▸ **WHAT YOU ARE ASKED TO DO**:
Having read the entries, repeat all of them exactly.

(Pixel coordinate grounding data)
================================
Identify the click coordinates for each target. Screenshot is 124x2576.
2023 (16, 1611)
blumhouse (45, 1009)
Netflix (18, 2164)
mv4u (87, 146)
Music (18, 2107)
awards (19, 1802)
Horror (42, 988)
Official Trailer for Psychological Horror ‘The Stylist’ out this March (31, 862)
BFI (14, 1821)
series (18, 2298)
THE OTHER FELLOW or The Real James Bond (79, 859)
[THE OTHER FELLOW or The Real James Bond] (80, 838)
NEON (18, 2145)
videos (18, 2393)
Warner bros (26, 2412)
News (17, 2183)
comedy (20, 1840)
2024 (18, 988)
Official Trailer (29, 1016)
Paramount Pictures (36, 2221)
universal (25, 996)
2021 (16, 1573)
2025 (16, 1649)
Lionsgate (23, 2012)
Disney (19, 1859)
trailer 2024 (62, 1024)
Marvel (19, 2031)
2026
================================
▸ **EXERCISE OUTPUT**:
Identify the click coordinates for each target. Screenshot is 124x2576.
2023 (16, 1611)
blumhouse (45, 1009)
Netflix (18, 2164)
mv4u (87, 146)
Music (18, 2107)
awards (19, 1802)
Horror (42, 988)
Official Trailer for Psychological Horror ‘The Stylist’ out this March (31, 862)
BFI (14, 1821)
series (18, 2298)
THE OTHER FELLOW or The Real James Bond (79, 859)
[THE OTHER FELLOW or The Real James Bond] (80, 838)
NEON (18, 2145)
videos (18, 2393)
Warner bros (26, 2412)
News (17, 2183)
comedy (20, 1840)
2024 (18, 988)
Official Trailer (29, 1016)
Paramount Pictures (36, 2221)
universal (25, 996)
2021 (16, 1573)
2025 (16, 1649)
Lionsgate (23, 2012)
Disney (19, 1859)
trailer 2024 (62, 1024)
Marvel (19, 2031)
2026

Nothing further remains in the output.